Melanie Gray of the Rama First Nation in Ontario has won the People’s Choice Award for a photograph submitted to a national exhibition hosted by the Canadian Museum for Human Rights. The photo was of young girls at a powwow at Rama, which she took in 2015.

"One of my favorite things about photography is the ability to tell a story without uttering a single word," Gray said. She is a hobby photographer living in Humboldt, Sask. She returns home to Rama and attends the powwow each summer.

The award comes with a $2,000 prize which Gray has decided to donate a portion of the prize to the Friendship Inn in Saskatoon, which provides meals and services to homeless and vulnerable people, keeping enough aside for a trip home again this summer.

Gray said the story behind her award-winning photo is the resilience of Indigenous peoples and the survival of cultures threatened with eradication from colonization, including residential schools and child welfare policies.

"We weren't allowed to do this before. Potlatch was banned, powwow was banned, our culture and language was taken. So this dance is both a symbol of hope and a recognition of what has occurred."

More than 24,000 votes for the People's Choice Award were cast by visitors to the exhibition (online and in-person) between June 22, 2017 and January 7, 2018.

Gray's photo, called "The Next Generation" is among 70 images included in Points of View, one of four exhibitions presented by the museum to mark the 150th anniversary of Confederation in 2017.

"For me, Canada 150 is not a celebration, but an opportunity to create awareness," said Gray. "It's important to acknowledge that there are people who have been here a lot longer than 150 years.
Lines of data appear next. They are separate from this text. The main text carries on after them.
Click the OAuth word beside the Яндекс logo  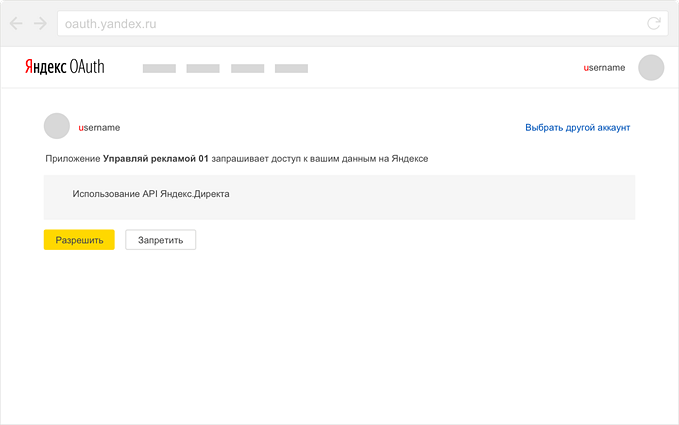pyautogui.click(x=87, y=67)
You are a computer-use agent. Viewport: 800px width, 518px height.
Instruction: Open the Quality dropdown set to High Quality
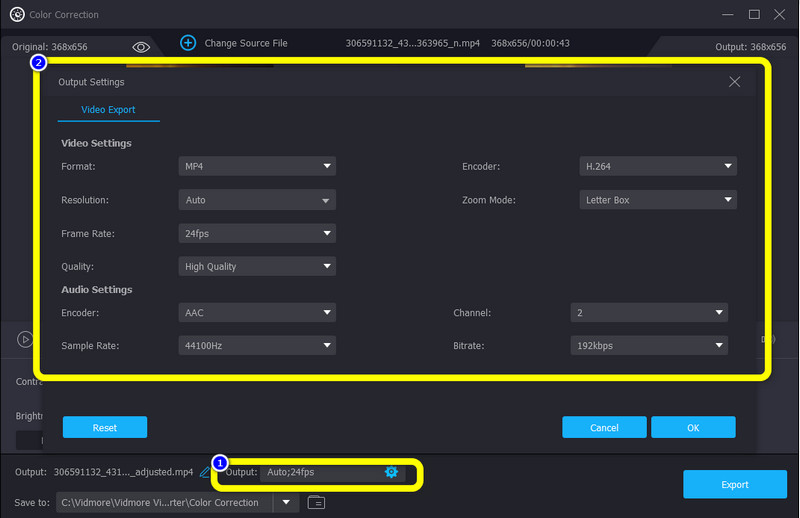coord(257,267)
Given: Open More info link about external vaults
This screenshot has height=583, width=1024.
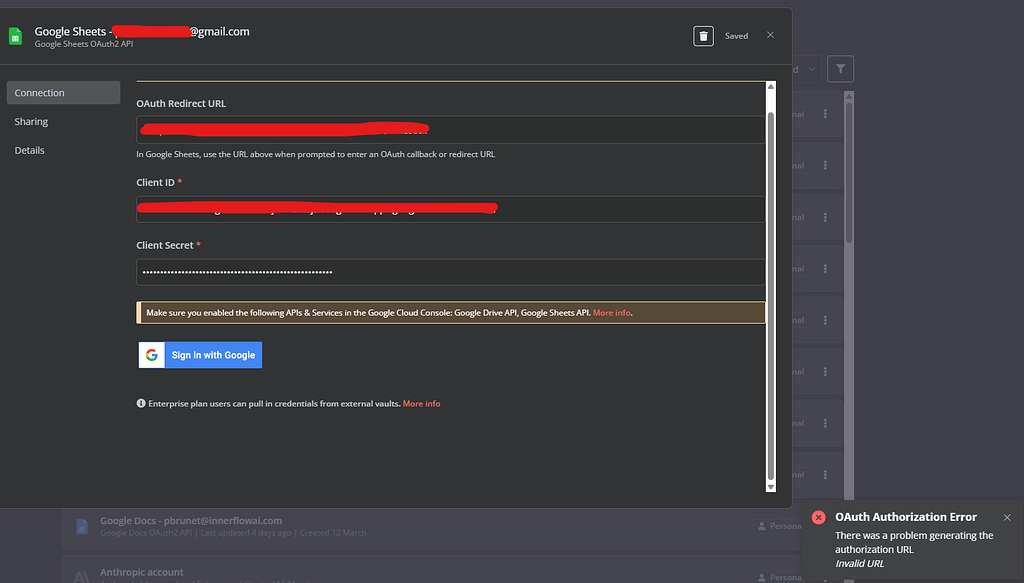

Reconciliation is crucial as it's about acknowledgment, relationship building and working together to move forward with respect and with that comes healing. We all benefit from that. " 

Points of View runs at the museum in Winnipeg until Feb. 4. Photographs in the exhibition can also be viewed online at https://humanrights.ca/. They were selected by a multi-disciplinary jury from almost 1,000 photographs submitted by photographers across Canada under the themes of Reconciliation, Inclusion and Diversity, Human Rights and the Environment, and Freedom of Expression, reads a press statement.